Bergamo – Ieri pomeriggio, davanti al comune di Bergamo, si è svolto il presidio contro il golpe di Stato in Bolivia. Una chiamata regionale che ha visto un centinaio di persone esprimere massima solidarietà all’ormai ex presidente Juan Evo Morales Ayma e al popolo boliviano, che in questi giorni sta protestando contro la presa del potere, tramite l’esercito, dell’avvocatessa del partito di estrema destra Jeanine Añez Chávez.
Il presidio è stato promosso dagli esponenti bergamaschi del Movimento al Socialismo (MAS), partito di cui leader è Evo Morales, e all’iniziativa hanno aderito molte altre associazioni e partiti della galassia della sinistra.
Iniziava così l’invito di partecipazione al presidio: “Esprimiamo ferma condanna del colpo di stato che si è realizzato in questi giorni in Bolivia, che si è concretizzato attraverso i pronunciamenti della polizia ed esercito a seguito di fiumi di violenza scatenati dall’estrema destra con pretesti strumentali di presunti brogli nelle elezioni del 20 ottobre che hanno confermato al primo turno Evo Morales presidente.”
Tante e spesso contraddittorie sono le informazioni che girano su internet e i social network: proviamo quindi a ricostruire molto velocemente i fatti che hanno portato alla situazione attuale. Le prime critiche da parte dell’opposizione nascono nel 2016, quando Morales indisse un referendum, per eliminare il limite ai mandati, nel quale venne sconfitto. Morales fece ricorso al Tribunale Supremo, il quale stabilì che il limite dei mandati consisteva in una violazione dei diritti umani. Morales, quindi, poté candidarsi alle elezioni fissate per il 20 ottobre del 2019, vincendo, poi, con più del 47% dei voti. Da questa vittoria iniziarono le proteste violente dell’opposizione.
Violenze atroci che hanno visto scenari come l’assalto della casa del presidente indigeno, la casa della sorella del presidente data alle fiamme, fino a violenze e persecuzioni ai danni degli esponenti del MAS. Violenze inaudite che hanno portato Morales ha dimettersi pur di mitizzare il clima. Ma la mossa successiva dell’opposizione, con il sostegno dei militari, è stata l’auto-proclamazione di Añez come presidente ad interim fino a nuove elezioni, governo prontamente riconosciuto dagli USA.

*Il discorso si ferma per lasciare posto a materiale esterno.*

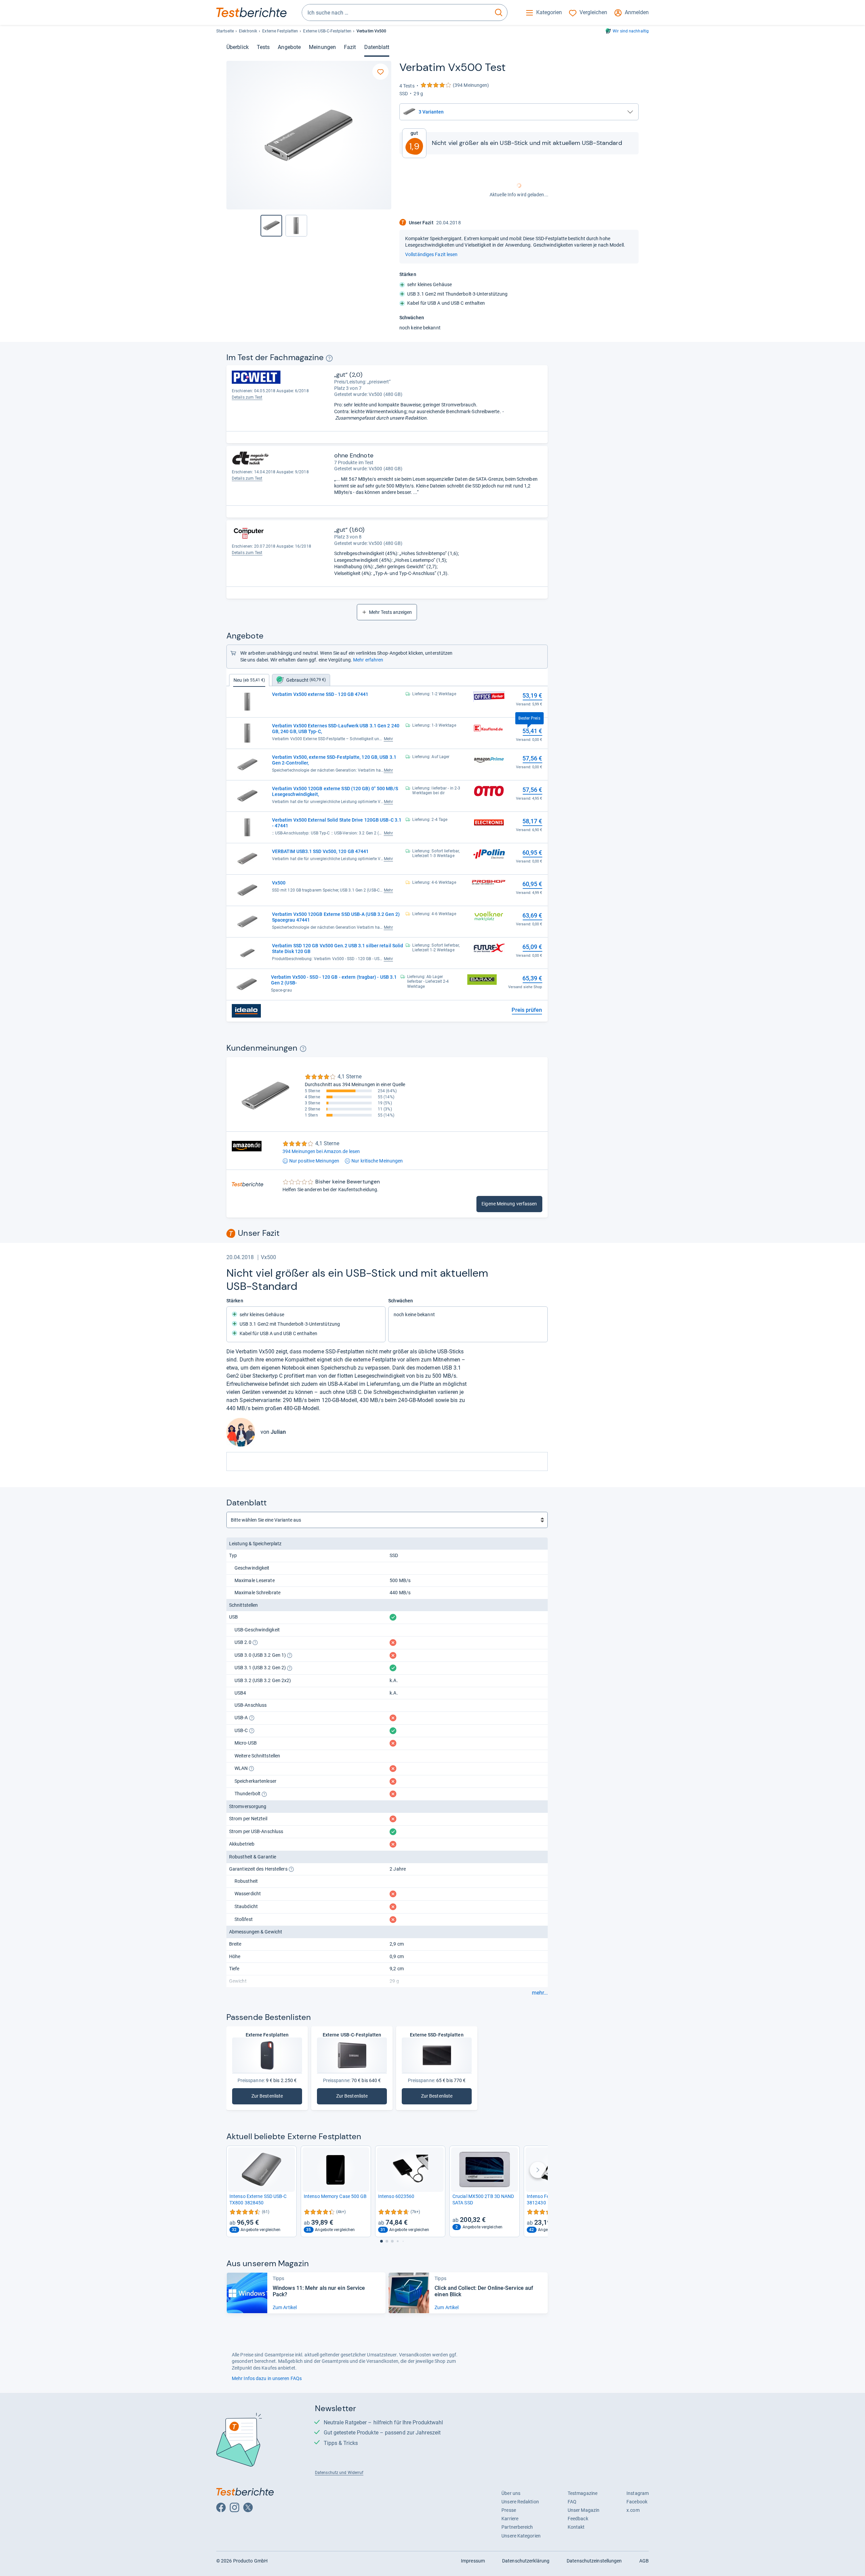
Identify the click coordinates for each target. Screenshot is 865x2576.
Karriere (509, 2518)
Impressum (473, 2561)
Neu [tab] (249, 680)
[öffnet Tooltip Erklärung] (329, 358)
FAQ (572, 2501)
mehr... (540, 1993)
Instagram (637, 2493)
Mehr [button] (388, 738)
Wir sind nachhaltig (631, 31)
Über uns (510, 2493)
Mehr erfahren (368, 659)
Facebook (636, 2501)
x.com (632, 2510)
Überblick (237, 47)
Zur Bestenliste (276, 2097)
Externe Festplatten (280, 31)
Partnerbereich (517, 2527)
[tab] (301, 680)
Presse (508, 2510)
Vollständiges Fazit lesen (431, 254)
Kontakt (576, 2527)
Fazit (350, 47)
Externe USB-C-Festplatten (327, 31)
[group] (296, 225)
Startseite (225, 31)
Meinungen (322, 47)
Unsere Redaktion (520, 2501)
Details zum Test (247, 397)
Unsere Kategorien (521, 2536)
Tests (263, 47)
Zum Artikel (285, 2307)
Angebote (289, 47)
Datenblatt (377, 47)
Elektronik (248, 31)
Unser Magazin (583, 2510)
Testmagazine (582, 2493)
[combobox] (396, 12)
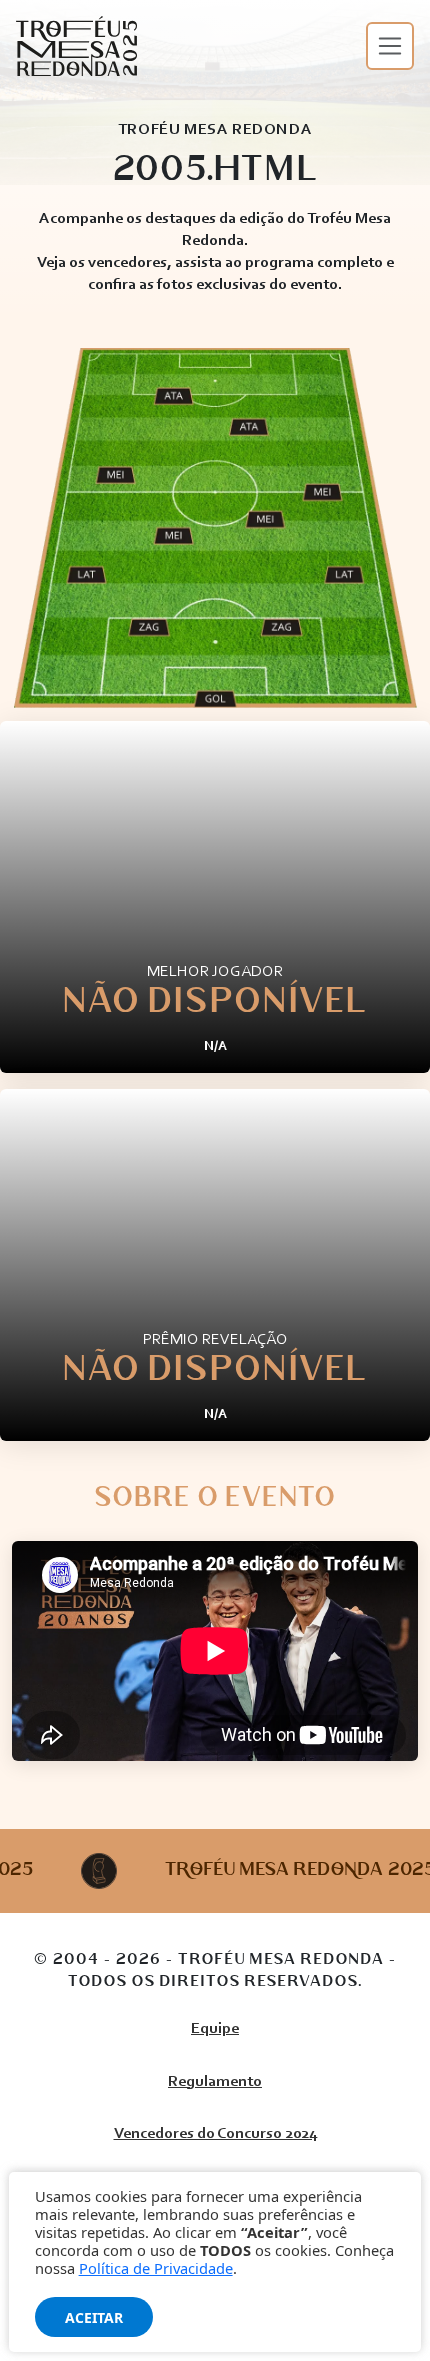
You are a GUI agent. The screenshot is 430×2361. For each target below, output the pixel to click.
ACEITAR (94, 2317)
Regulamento (215, 2082)
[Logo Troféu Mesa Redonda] (76, 46)
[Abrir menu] (390, 46)
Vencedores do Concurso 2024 (215, 2134)
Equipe (215, 2029)
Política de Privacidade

Durante il presidio si sono ricordate le origini e le riforme che hanno portato Morales ad avere un ampio consenso. Il primo presidente indigeno sindacalista che, sulla scia del socialismo bolivariano, ha portato la Bolvia ad una crescita ogni anno del Pil di più del 4%, che ha portato alla nazionalizzazione delle risorse del territorio (idrocarburi, litio e minerali) e al miglioramento di vita delle classi più povere. Infatti, fra il 2005 ed il 2015 la povertà estrema, in Bolivia, è passata dal 36,7% al 16,8%, mentre il Coefficiente di Gini (idice che misura la disuguaglianza della distribuzione) è passato dallo 0,60 al 0,47. Inoltre, il 20 dicembre 2008 la Bolivia è stata dichiarata nazione liberata dall’analfabetismo, diventando il terzo stato latino-americano a ottenere questo riconoscimento, dopo Cuba e Venezuela.
Insomma, un governo di stampo socialista che ha visto l’attacco a campo aperto da parte dell’estrema destra locale con l’appoggio degli Stati Uniti: vecchi copioni già messi in scena in passato nel Sud America. La situazione non è definitiva e le proteste dei manifestanti pro Morales continuano contro il colpo di stato messo in atto.